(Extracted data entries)
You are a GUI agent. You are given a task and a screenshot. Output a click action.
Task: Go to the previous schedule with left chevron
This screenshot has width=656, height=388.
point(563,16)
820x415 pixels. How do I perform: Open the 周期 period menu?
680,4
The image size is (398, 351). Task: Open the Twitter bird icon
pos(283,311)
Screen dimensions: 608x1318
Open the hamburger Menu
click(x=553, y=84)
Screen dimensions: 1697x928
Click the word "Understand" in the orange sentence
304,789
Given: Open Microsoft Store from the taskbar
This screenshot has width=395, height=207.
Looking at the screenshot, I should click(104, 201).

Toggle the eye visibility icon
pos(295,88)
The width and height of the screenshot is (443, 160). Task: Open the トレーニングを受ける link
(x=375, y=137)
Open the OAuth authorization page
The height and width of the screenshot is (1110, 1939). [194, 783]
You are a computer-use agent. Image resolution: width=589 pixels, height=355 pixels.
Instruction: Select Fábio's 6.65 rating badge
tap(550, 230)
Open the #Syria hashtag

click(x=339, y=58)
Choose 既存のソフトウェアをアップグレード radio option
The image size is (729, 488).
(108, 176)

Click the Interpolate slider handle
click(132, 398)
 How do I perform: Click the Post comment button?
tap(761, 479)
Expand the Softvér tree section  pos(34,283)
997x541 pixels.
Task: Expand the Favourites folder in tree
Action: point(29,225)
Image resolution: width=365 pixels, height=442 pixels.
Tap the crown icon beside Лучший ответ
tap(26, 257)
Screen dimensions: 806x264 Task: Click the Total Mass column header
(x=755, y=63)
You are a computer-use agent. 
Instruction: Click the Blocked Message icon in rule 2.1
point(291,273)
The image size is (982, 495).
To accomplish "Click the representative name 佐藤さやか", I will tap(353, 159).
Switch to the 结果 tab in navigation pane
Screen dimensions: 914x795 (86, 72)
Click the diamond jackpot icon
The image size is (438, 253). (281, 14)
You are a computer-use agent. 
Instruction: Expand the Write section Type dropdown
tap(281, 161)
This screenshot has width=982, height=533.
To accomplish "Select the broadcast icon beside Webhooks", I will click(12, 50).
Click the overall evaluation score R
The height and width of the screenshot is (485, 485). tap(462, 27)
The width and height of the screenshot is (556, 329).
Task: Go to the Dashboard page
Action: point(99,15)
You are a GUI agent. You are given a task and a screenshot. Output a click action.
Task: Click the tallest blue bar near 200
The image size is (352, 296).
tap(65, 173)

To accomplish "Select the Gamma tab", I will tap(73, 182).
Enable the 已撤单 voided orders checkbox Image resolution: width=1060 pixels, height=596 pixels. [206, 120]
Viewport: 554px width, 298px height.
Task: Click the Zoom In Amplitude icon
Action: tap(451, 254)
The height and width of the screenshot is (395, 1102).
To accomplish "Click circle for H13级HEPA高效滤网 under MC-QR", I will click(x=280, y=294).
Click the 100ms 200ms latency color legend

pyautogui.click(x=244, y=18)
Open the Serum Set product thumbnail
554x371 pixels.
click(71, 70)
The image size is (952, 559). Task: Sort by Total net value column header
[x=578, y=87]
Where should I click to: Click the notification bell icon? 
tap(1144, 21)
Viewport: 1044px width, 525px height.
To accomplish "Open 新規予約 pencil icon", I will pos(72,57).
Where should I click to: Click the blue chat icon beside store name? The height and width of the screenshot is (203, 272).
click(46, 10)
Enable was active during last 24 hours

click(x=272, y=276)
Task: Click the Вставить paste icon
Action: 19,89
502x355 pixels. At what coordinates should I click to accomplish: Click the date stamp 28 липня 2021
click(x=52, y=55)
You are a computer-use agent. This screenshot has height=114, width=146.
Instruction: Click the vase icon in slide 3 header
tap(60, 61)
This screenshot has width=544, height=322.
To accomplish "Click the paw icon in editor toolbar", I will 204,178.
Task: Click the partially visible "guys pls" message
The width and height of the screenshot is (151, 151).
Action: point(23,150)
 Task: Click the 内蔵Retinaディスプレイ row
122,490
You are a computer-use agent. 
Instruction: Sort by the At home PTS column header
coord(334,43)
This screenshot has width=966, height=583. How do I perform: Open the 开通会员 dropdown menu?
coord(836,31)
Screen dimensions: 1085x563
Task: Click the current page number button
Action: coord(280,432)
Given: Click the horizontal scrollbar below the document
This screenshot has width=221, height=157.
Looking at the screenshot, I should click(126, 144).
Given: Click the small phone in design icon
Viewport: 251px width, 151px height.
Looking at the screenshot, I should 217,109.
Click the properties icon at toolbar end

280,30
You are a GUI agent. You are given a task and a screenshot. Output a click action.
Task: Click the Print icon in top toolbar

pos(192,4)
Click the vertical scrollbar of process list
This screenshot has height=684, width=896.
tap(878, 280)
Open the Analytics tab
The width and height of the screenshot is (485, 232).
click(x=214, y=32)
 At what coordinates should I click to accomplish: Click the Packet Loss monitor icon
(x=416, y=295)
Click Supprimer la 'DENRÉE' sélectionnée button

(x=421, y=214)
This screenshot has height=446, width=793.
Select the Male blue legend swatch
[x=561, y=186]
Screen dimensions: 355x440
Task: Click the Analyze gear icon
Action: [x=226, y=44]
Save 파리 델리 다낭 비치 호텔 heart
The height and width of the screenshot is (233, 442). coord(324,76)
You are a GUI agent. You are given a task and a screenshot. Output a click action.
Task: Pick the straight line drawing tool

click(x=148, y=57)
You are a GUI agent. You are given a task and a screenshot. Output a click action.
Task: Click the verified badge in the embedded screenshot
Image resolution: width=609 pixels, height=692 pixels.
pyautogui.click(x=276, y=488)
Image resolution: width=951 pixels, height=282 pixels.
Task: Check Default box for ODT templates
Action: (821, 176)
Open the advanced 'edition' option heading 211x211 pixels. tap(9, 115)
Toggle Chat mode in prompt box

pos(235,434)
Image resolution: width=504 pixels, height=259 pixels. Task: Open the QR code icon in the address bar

▶ _Task to carry out_
All records must be repeated exactly, with none skipped.

▶ _Response for this exercise_
You are a GUI agent. You are given a task and a screenshot. Output a click action.
Task: Go to the previous schedule with left chevron
This screenshot has width=656, height=388.
point(563,16)
820x415 pixels. How do I perform: Open the 周期 period menu?
680,4
The image size is (398, 351). Task: Open the Twitter bird icon
pos(283,311)
Screen dimensions: 608x1318
Open the hamburger Menu
click(x=553, y=84)
Screen dimensions: 1697x928
Click the word "Understand" in the orange sentence
304,789
Given: Open Microsoft Store from the taskbar
This screenshot has width=395, height=207.
Looking at the screenshot, I should click(104, 201).

Toggle the eye visibility icon
pos(295,88)
The width and height of the screenshot is (443, 160). Task: Open the トレーニングを受ける link
(x=375, y=137)
Open the OAuth authorization page
The height and width of the screenshot is (1110, 1939). [194, 783]
You are a computer-use agent. Image resolution: width=589 pixels, height=355 pixels.
Instruction: Select Fábio's 6.65 rating badge
tap(550, 230)
Open the #Syria hashtag

click(x=339, y=58)
Choose 既存のソフトウェアをアップグレード radio option
The image size is (729, 488).
(108, 176)

Click the Interpolate slider handle
click(132, 398)
 How do I perform: Click the Post comment button?
tap(761, 479)
Expand the Softvér tree section  pos(34,283)
997x541 pixels.
Task: Expand the Favourites folder in tree
Action: point(29,225)
Image resolution: width=365 pixels, height=442 pixels.
Tap the crown icon beside Лучший ответ
tap(26, 257)
Screen dimensions: 806x264 Task: Click the Total Mass column header
(x=755, y=63)
You are a computer-use agent. 
Instruction: Click the Blocked Message icon in rule 2.1
point(291,273)
The image size is (982, 495).
To accomplish "Click the representative name 佐藤さやか", I will tap(353, 159).
Switch to the 结果 tab in navigation pane
Screen dimensions: 914x795 (86, 72)
Click the diamond jackpot icon
The image size is (438, 253). (281, 14)
You are a computer-use agent. 
Instruction: Expand the Write section Type dropdown
tap(281, 161)
This screenshot has width=982, height=533.
To accomplish "Select the broadcast icon beside Webhooks", I will click(12, 50).
Click the overall evaluation score R
The height and width of the screenshot is (485, 485). tap(462, 27)
The width and height of the screenshot is (556, 329).
Task: Go to the Dashboard page
Action: point(99,15)
You are a GUI agent. You are given a task and a screenshot. Output a click action.
Task: Click the tallest blue bar near 200
The image size is (352, 296).
tap(65, 173)

To accomplish "Select the Gamma tab", I will tap(73, 182).
Enable the 已撤单 voided orders checkbox Image resolution: width=1060 pixels, height=596 pixels. [206, 120]
Viewport: 554px width, 298px height.
Task: Click the Zoom In Amplitude icon
Action: tap(451, 254)
The height and width of the screenshot is (395, 1102).
To accomplish "Click circle for H13级HEPA高效滤网 under MC-QR", I will click(x=280, y=294).
Click the 100ms 200ms latency color legend

pyautogui.click(x=244, y=18)
Open the Serum Set product thumbnail
554x371 pixels.
click(71, 70)
The image size is (952, 559). Task: Sort by Total net value column header
[x=578, y=87]
Where should I click to: Click the notification bell icon? 
tap(1144, 21)
Viewport: 1044px width, 525px height.
To accomplish "Open 新規予約 pencil icon", I will pos(72,57).
Where should I click to: Click the blue chat icon beside store name? The height and width of the screenshot is (203, 272).
click(46, 10)
Enable was active during last 24 hours

click(x=272, y=276)
Task: Click the Вставить paste icon
Action: 19,89
502x355 pixels. At what coordinates should I click to accomplish: Click the date stamp 28 липня 2021
click(x=52, y=55)
You are a computer-use agent. This screenshot has height=114, width=146.
Instruction: Click the vase icon in slide 3 header
tap(60, 61)
This screenshot has width=544, height=322.
To accomplish "Click the paw icon in editor toolbar", I will 204,178.
Task: Click the partially visible "guys pls" message
The width and height of the screenshot is (151, 151).
Action: point(23,150)
 Task: Click the 内蔵Retinaディスプレイ row
122,490
You are a computer-use agent. 
Instruction: Sort by the At home PTS column header
coord(334,43)
This screenshot has width=966, height=583. How do I perform: Open the 开通会员 dropdown menu?
coord(836,31)
Screen dimensions: 1085x563
Task: Click the current page number button
Action: coord(280,432)
Given: Click the horizontal scrollbar below the document
This screenshot has width=221, height=157.
Looking at the screenshot, I should click(126, 144).
Given: Click the small phone in design icon
Viewport: 251px width, 151px height.
Looking at the screenshot, I should 217,109.
Click the properties icon at toolbar end

280,30
You are a GUI agent. You are given a task and a screenshot. Output a click action.
Task: Click the Print icon in top toolbar

pos(192,4)
Click the vertical scrollbar of process list
This screenshot has height=684, width=896.
tap(878, 280)
Open the Analytics tab
The width and height of the screenshot is (485, 232).
click(x=214, y=32)
 At what coordinates should I click to accomplish: Click the Packet Loss monitor icon
(x=416, y=295)
Click Supprimer la 'DENRÉE' sélectionnée button

(x=421, y=214)
This screenshot has height=446, width=793.
Select the Male blue legend swatch
[x=561, y=186]
Screen dimensions: 355x440
Task: Click the Analyze gear icon
Action: [x=226, y=44]
Save 파리 델리 다낭 비치 호텔 heart
The height and width of the screenshot is (233, 442). coord(324,76)
You are a GUI agent. You are given a task and a screenshot. Output a click action.
Task: Pick the straight line drawing tool

click(x=148, y=57)
You are a GUI agent. You are given a task and a screenshot. Output a click action.
Task: Click the verified badge in the embedded screenshot
Image resolution: width=609 pixels, height=692 pixels.
pyautogui.click(x=276, y=488)
Image resolution: width=951 pixels, height=282 pixels.
Task: Check Default box for ODT templates
Action: (821, 176)
Open the advanced 'edition' option heading 211x211 pixels. tap(9, 115)
Toggle Chat mode in prompt box

pos(235,434)
Image resolution: width=504 pixels, height=259 pixels. Task: Open the QR code icon in the address bar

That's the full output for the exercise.